La ragazza sorrise “L’ho detto durante la prima riunione dell’ES. la Stanza delle Necessità, è indisegnabile”.
“Oh, sì, giusto. Ricordo. E cosa vai a fare lì?” la interrogò ancora.
“Ad allenarmi” mentì lei. Non le piaceva dover nascondere qualcosa al suo ragazzo, ma non poteva fare altrimenti: né a lui, né ai suoi amici sarebbe piaciuta la notizia di una sorta di avvicinamento tra lei e Draco, ed Hermione non voleva assolutamente rinunciare a quel rapporto. Il perché, non lo sapeva neanche lei.
“Capisco” disse il semidio, che ora si era tranquillizzato.
“Una piccola curiosità… ma che vuol dire, esattamente ‘ES’?” chiese poco dopo.

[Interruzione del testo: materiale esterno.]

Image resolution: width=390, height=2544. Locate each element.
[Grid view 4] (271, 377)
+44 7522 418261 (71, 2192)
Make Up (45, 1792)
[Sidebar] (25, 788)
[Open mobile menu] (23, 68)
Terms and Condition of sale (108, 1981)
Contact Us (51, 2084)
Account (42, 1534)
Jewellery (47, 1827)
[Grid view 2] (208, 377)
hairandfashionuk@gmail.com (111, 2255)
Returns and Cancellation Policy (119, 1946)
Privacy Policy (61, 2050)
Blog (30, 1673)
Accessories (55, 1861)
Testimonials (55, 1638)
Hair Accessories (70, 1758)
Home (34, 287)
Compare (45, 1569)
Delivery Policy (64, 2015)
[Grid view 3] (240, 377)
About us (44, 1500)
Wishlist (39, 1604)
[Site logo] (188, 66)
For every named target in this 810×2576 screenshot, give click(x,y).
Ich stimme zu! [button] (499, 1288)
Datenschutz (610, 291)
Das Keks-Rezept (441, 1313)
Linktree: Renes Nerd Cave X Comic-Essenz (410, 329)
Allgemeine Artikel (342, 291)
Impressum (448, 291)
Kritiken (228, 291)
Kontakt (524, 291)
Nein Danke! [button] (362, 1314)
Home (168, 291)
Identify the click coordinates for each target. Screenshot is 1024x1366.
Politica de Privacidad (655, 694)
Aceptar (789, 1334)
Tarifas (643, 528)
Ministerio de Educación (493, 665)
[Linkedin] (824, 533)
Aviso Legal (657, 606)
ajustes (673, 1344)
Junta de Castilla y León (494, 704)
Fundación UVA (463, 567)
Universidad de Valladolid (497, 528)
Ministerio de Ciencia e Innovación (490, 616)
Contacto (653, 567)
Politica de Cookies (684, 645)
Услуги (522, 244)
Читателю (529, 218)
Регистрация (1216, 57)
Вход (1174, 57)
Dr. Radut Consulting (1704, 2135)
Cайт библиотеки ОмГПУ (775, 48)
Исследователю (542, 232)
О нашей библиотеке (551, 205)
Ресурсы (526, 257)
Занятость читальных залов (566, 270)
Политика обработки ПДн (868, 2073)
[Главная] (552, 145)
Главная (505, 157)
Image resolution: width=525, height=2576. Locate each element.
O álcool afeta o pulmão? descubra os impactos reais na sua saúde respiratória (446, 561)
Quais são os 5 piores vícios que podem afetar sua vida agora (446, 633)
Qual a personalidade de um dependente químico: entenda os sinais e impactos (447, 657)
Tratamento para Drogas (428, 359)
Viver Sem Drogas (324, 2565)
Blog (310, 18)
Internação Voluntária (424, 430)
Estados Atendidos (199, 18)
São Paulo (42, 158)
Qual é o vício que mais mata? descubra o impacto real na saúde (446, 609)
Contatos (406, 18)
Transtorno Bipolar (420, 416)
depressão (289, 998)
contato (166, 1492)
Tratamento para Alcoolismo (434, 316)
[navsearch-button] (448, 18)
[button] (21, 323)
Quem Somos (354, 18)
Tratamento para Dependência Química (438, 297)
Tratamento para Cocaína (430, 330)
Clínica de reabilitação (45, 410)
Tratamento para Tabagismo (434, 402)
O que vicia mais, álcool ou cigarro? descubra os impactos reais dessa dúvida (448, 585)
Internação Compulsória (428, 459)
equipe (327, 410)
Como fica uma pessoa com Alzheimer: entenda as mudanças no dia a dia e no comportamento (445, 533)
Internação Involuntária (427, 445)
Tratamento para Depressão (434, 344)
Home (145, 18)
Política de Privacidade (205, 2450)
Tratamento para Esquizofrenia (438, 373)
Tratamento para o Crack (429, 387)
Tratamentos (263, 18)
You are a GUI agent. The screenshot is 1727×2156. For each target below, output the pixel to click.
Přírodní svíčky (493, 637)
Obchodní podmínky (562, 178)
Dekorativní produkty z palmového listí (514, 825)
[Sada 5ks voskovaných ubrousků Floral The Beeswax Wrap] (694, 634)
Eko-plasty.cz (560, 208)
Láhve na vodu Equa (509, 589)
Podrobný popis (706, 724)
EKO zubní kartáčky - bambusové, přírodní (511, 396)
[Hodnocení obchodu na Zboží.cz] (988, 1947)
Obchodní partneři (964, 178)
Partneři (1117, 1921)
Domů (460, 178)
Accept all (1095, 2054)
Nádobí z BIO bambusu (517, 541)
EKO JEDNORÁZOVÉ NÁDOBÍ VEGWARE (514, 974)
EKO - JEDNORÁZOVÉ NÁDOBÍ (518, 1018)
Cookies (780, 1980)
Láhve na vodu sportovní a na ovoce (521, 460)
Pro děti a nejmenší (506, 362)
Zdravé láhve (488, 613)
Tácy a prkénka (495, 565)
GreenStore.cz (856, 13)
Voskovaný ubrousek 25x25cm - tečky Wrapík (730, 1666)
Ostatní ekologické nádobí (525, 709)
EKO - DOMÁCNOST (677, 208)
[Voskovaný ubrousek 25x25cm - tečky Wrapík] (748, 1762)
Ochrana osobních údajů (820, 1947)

“Oh… è… è una storia lunga. Durante il quinto anno ad Hogwarts, abbiamo avuto una professoressa, la Umbridge” e al pronunciare quel nome si guardò la mano. Percy notò per la prima volta che Hermione aveva delle cicatrici anche lì. “Oh, amava le punizioni, la Umbridge. E aveva metodi decisamente poco civili per farle scontare. Era una megera. L’allora Ministro della Magia non credeva che Voldemort fosse tornato e sosteneva che Harry e il vecchio preside, un grand’uomo e un eccellente mago, Albus Silente, che riposi in pace, stessero tramando affinché lui prendesse il suo posto come Ministro. Una cosa alquanto sciocca. Caramell pensava che stessimo formando una specie di esercito per aiutarlo. Ci impedivano di usare la magia. Così convinsi Harry a darci delle lezioni. Fondammo un gruppo segreto, l’ES, che sta per ‘Esercito di Silente’ e cominciammo le riunioni nella Stanza” raccontò la ragazza.
“Ma avevi detto che non volevate..” cominciò il semidio.
“Oh, abbiamo scelto quel nome solo per spirito di ribellione. All’inizio. Ora, continuiamo a chiamarlo così come tributo a Silente.” Chiarì Hermione.
Poi sorrise. “Ne abbiamo combinate tante. Avresti dovuto conoscere i gemelli Weasley… non hai idea di che casino hanno combinato quell’anno” gli occhi le si inumidirono al ricordo di Fred. Ormai era totalmente persa nei ricordi e Percy, desideroso di sapere qualcosa di più sul passato di lei non la interruppe, ma mise una sua mano su quella della ragazza. “Hanno messo su un’uscita di scena in grande stile. Ah, non abbiamo mai avuto un anno tranquillo ad Hogwarts” sospirò.
Ad un tratto, la porta si spalancò e Harry fece capolino nella stanza.
“Ciao ragazzi” aveva i capelli spettinati. Più del solito intendo.
“Ben tornato, ‘Fulmine’” lo schernì lei.
“Oh no, anche tu!” borbottò disperato lui.
“Rassegnati amico. Quando Annabeth dà un soprannome, quello rimane.” Lo avvertì Percy, che ormai si era messo il cuore in pace e aveva accettato di sentirsi apostrofare con l’appellativo ‘Testa d’Alghe’.
Ciò che successe dopo, accadde in un attimo. Si udì un potente ululato provenire da oltre i confini della scuola, seguito da altre decine di ululati.
I ragazzi corsero alla finestra.
“Ma che diamine?!” esclamarono all’unisono, guardandosi.